The cytochrome P450 metabolic profiling of SMU-B in vitro, a novel small molecule tyrosine kinase inhibitor.

Abstract A novel small molecule tyrosine kinase inhibitor 6-[6-Amino-5-[(1R)-1-(2,6-dichloro-3-fluorophenyl)ethoxy]-3-pyridyl]-1′-methylspiro[indoline-3,4′-piperidine]-2-one (SMU-B) had good activity against ALK (anaplastic lymphoma kinase) and ROS1 (c-ros oncogene 1) targets in non-small-cell lung cancer. The excellent bioactivity of SMU-B highlights the importance of determining its metabolic traits, which could provide meaningful information for further pharmacokinetic studies of SMU-B. In this work, we studied the metabolism of SMU-B in human liver microsomes.
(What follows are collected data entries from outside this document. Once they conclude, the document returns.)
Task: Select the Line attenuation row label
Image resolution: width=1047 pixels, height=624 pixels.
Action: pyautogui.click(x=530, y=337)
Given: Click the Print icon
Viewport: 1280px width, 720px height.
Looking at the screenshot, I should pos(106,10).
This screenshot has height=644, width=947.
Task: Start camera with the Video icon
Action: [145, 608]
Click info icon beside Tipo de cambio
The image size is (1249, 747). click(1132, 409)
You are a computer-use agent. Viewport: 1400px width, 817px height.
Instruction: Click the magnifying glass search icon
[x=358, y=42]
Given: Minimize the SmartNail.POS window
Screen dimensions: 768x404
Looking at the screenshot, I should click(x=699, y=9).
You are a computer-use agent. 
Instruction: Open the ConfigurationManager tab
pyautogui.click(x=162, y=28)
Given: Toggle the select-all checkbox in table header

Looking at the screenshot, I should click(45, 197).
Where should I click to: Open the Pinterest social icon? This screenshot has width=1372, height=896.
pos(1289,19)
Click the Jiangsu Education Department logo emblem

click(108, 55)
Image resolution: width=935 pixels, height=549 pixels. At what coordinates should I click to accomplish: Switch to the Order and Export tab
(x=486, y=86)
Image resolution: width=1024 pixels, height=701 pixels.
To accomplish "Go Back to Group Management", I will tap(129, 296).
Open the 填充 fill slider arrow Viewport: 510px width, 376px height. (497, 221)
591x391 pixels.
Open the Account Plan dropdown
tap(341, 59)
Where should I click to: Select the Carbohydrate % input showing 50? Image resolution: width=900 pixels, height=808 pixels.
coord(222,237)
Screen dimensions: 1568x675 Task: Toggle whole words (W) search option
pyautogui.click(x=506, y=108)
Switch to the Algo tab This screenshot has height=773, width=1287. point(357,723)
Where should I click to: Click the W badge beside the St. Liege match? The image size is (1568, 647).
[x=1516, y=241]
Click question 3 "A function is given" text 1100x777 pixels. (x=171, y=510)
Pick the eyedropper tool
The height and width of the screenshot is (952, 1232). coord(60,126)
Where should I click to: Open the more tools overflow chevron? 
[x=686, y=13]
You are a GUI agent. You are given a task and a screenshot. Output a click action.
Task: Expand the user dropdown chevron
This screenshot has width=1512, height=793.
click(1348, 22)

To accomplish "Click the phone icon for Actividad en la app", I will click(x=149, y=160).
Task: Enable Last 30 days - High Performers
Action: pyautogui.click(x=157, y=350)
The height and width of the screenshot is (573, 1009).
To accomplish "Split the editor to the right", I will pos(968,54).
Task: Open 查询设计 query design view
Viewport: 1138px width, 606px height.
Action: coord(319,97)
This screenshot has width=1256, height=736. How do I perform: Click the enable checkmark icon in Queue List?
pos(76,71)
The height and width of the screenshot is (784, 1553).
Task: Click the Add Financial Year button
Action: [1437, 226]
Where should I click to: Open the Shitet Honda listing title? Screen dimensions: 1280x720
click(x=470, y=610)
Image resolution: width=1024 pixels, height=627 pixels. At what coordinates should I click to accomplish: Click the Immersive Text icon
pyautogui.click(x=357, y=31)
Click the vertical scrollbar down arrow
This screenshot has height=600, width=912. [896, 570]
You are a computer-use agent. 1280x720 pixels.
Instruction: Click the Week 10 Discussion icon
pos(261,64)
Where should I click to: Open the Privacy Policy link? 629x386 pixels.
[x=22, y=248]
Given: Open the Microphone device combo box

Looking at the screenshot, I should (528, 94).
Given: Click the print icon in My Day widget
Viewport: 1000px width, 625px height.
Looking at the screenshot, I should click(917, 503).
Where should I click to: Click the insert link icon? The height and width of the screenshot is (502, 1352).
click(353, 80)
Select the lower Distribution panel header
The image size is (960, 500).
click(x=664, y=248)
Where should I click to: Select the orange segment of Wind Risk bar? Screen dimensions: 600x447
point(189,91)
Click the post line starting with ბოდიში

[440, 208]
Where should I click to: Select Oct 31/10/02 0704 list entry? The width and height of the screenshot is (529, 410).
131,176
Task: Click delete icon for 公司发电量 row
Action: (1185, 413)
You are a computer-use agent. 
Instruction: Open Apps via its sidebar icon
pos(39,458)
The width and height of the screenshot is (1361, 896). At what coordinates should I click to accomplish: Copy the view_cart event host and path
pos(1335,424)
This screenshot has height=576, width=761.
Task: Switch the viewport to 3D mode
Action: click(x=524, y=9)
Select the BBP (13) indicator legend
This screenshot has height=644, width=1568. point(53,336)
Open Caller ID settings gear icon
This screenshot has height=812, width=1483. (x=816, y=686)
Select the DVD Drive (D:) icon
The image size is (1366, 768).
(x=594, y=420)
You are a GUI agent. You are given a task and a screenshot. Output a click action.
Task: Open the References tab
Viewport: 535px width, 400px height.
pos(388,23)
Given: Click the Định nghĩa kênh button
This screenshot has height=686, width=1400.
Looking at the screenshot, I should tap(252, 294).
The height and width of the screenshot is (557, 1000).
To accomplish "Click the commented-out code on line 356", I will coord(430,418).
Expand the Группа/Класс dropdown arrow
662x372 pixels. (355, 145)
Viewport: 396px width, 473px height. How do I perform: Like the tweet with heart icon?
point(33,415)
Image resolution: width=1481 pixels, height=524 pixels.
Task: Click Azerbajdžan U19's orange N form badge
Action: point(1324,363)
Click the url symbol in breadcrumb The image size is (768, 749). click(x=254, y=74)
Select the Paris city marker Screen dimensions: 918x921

Three metabolites of SMU-B were identified by a quadrupole-time of flight tandem mass spectrometer (Q-TOF-MS), and the metabolic pathways of SMU-B were demethylation, dehydrogenation and oxidation. CYP3A4/5 was the principal isoform involved in SMU-B metabolism, as shown by chemical inhibition and recombination human enzyme studies. Additionally, a predication with a molecular docking model confirmed that SMU-B could interact with the active sites of CYP3A4 and CYP3A5. This study illuminates the metabolic profile of the anti-tumor drug SMU-B, which will accelerate its clinical use.